*Exercise inputs*
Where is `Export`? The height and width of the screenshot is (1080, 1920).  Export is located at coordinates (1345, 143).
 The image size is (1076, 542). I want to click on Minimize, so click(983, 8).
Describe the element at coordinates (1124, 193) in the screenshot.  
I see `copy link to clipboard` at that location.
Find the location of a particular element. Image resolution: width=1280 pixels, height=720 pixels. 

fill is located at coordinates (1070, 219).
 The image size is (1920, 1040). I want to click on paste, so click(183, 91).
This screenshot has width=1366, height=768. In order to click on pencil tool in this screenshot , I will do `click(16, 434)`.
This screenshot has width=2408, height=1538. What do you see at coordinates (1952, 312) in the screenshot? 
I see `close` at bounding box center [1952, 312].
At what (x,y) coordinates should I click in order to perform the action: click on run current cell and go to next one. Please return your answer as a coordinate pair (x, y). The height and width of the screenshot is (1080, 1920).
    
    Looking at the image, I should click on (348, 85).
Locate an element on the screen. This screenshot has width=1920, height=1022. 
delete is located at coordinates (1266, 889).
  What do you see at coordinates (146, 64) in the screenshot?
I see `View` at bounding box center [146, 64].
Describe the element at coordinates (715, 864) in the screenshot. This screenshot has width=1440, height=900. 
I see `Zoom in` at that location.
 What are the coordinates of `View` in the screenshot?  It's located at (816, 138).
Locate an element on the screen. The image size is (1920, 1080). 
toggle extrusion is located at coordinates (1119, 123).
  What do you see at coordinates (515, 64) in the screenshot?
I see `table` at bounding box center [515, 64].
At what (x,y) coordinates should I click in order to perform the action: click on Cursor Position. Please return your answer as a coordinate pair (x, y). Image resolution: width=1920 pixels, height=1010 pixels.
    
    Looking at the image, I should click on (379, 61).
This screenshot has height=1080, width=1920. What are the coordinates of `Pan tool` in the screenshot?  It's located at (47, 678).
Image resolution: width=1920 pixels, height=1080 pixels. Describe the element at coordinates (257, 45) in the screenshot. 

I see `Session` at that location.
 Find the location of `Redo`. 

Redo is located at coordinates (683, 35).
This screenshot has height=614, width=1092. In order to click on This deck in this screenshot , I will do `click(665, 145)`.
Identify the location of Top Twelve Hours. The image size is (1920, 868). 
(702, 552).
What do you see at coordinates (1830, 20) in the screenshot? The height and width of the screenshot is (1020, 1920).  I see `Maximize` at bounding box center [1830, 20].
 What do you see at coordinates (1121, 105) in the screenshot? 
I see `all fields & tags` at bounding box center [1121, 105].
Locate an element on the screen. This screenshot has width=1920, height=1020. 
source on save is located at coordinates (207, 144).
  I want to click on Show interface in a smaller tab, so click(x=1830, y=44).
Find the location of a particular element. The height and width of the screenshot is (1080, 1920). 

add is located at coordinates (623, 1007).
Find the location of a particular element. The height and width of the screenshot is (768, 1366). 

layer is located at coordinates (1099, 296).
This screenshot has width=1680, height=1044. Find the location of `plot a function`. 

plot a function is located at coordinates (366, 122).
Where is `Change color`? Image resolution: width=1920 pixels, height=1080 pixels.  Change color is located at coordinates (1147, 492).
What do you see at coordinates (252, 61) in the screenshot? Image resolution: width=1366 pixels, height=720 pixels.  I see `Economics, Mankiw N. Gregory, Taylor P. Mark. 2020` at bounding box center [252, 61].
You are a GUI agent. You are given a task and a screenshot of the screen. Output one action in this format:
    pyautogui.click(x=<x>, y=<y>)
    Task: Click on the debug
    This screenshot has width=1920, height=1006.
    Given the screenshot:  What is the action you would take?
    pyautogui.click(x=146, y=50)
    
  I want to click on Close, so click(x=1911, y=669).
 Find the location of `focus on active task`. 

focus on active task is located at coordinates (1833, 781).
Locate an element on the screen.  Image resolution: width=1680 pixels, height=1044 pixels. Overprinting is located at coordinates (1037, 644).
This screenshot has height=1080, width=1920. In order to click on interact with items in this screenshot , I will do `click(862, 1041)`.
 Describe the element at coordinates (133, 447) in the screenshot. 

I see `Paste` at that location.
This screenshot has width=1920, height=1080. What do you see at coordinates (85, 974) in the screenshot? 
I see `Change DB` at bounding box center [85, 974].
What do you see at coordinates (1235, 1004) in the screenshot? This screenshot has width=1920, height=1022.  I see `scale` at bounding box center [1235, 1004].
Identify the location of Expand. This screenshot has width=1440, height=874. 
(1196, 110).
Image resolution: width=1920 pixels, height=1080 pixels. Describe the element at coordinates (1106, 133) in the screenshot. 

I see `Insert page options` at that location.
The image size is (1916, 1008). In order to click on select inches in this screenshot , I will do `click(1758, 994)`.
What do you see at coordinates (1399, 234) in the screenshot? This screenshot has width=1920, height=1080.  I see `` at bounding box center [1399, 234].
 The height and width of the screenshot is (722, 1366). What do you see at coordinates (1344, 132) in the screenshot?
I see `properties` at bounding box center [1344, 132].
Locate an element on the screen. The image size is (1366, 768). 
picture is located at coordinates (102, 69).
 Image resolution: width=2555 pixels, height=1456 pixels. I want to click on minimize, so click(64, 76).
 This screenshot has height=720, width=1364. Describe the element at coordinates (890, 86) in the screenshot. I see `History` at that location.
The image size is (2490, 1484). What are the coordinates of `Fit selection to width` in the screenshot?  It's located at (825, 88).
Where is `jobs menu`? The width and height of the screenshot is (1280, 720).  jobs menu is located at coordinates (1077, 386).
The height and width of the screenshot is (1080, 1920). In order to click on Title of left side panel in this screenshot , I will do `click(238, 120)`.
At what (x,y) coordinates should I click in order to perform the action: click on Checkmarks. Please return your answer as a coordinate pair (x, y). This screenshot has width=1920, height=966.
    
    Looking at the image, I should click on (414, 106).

*Directions*
Retype the listing above line for line, keeping every character as it stands.

*Result for this exercise*
Where is `Export`? The height and width of the screenshot is (1080, 1920).  Export is located at coordinates (1345, 143).
 The image size is (1076, 542). I want to click on Minimize, so click(983, 8).
Describe the element at coordinates (1124, 193) in the screenshot.  
I see `copy link to clipboard` at that location.
Find the location of a particular element. Image resolution: width=1280 pixels, height=720 pixels. 

fill is located at coordinates (1070, 219).
 The image size is (1920, 1040). I want to click on paste, so click(183, 91).
This screenshot has width=1366, height=768. In order to click on pencil tool in this screenshot , I will do `click(16, 434)`.
This screenshot has width=2408, height=1538. What do you see at coordinates (1952, 312) in the screenshot? 
I see `close` at bounding box center [1952, 312].
At what (x,y) coordinates should I click in order to perform the action: click on run current cell and go to next one. Please return your answer as a coordinate pair (x, y). The height and width of the screenshot is (1080, 1920).
    
    Looking at the image, I should click on (348, 85).
Locate an element on the screen. This screenshot has width=1920, height=1022. 
delete is located at coordinates (1266, 889).
  What do you see at coordinates (146, 64) in the screenshot?
I see `View` at bounding box center [146, 64].
Describe the element at coordinates (715, 864) in the screenshot. This screenshot has width=1440, height=900. 
I see `Zoom in` at that location.
 What are the coordinates of `View` in the screenshot?  It's located at (816, 138).
Locate an element on the screen. The image size is (1920, 1080). 
toggle extrusion is located at coordinates (1119, 123).
  What do you see at coordinates (515, 64) in the screenshot?
I see `table` at bounding box center [515, 64].
At what (x,y) coordinates should I click in order to perform the action: click on Cursor Position. Please return your answer as a coordinate pair (x, y). Image resolution: width=1920 pixels, height=1010 pixels.
    
    Looking at the image, I should click on (379, 61).
This screenshot has height=1080, width=1920. What are the coordinates of `Pan tool` in the screenshot?  It's located at (47, 678).
Image resolution: width=1920 pixels, height=1080 pixels. Describe the element at coordinates (257, 45) in the screenshot. 

I see `Session` at that location.
 Find the location of `Redo`. 

Redo is located at coordinates (683, 35).
This screenshot has height=614, width=1092. In order to click on This deck in this screenshot , I will do `click(665, 145)`.
Identify the location of Top Twelve Hours. The image size is (1920, 868). 
(702, 552).
What do you see at coordinates (1830, 20) in the screenshot? The height and width of the screenshot is (1020, 1920).  I see `Maximize` at bounding box center [1830, 20].
 What do you see at coordinates (1121, 105) in the screenshot? 
I see `all fields & tags` at bounding box center [1121, 105].
Locate an element on the screen. This screenshot has width=1920, height=1020. 
source on save is located at coordinates (207, 144).
  I want to click on Show interface in a smaller tab, so click(x=1830, y=44).
Find the location of a particular element. The height and width of the screenshot is (1080, 1920). 

add is located at coordinates (623, 1007).
Find the location of a particular element. The height and width of the screenshot is (768, 1366). 

layer is located at coordinates (1099, 296).
This screenshot has width=1680, height=1044. Find the location of `plot a function`. 

plot a function is located at coordinates (366, 122).
Where is `Change color`? Image resolution: width=1920 pixels, height=1080 pixels.  Change color is located at coordinates (1147, 492).
What do you see at coordinates (252, 61) in the screenshot? Image resolution: width=1366 pixels, height=720 pixels.  I see `Economics, Mankiw N. Gregory, Taylor P. Mark. 2020` at bounding box center [252, 61].
You are a GUI agent. You are given a task and a screenshot of the screen. Output one action in this format:
    pyautogui.click(x=<x>, y=<y>)
    Task: Click on the debug
    This screenshot has width=1920, height=1006.
    Given the screenshot:  What is the action you would take?
    pyautogui.click(x=146, y=50)
    
  I want to click on Close, so click(x=1911, y=669).
 Find the location of `focus on active task`. 

focus on active task is located at coordinates (1833, 781).
Locate an element on the screen.  Image resolution: width=1680 pixels, height=1044 pixels. Overprinting is located at coordinates (1037, 644).
This screenshot has height=1080, width=1920. In order to click on interact with items in this screenshot , I will do `click(862, 1041)`.
 Describe the element at coordinates (133, 447) in the screenshot. 

I see `Paste` at that location.
This screenshot has width=1920, height=1080. What do you see at coordinates (85, 974) in the screenshot? 
I see `Change DB` at bounding box center [85, 974].
What do you see at coordinates (1235, 1004) in the screenshot? This screenshot has width=1920, height=1022.  I see `scale` at bounding box center [1235, 1004].
Identify the location of Expand. This screenshot has width=1440, height=874. 
(1196, 110).
Image resolution: width=1920 pixels, height=1080 pixels. Describe the element at coordinates (1106, 133) in the screenshot. 

I see `Insert page options` at that location.
The image size is (1916, 1008). In order to click on select inches in this screenshot , I will do `click(1758, 994)`.
What do you see at coordinates (1399, 234) in the screenshot? This screenshot has width=1920, height=1080.  I see `` at bounding box center [1399, 234].
 The height and width of the screenshot is (722, 1366). What do you see at coordinates (1344, 132) in the screenshot?
I see `properties` at bounding box center [1344, 132].
Locate an element on the screen. The image size is (1366, 768). 
picture is located at coordinates (102, 69).
 Image resolution: width=2555 pixels, height=1456 pixels. I want to click on minimize, so click(64, 76).
 This screenshot has height=720, width=1364. Describe the element at coordinates (890, 86) in the screenshot. I see `History` at that location.
The image size is (2490, 1484). What are the coordinates of `Fit selection to width` in the screenshot?  It's located at (825, 88).
Where is `jobs menu`? The width and height of the screenshot is (1280, 720).  jobs menu is located at coordinates (1077, 386).
The height and width of the screenshot is (1080, 1920). In order to click on Title of left side panel in this screenshot , I will do `click(238, 120)`.
At what (x,y) coordinates should I click in order to perform the action: click on Checkmarks. Please return your answer as a coordinate pair (x, y). This screenshot has width=1920, height=966.
    
    Looking at the image, I should click on (414, 106).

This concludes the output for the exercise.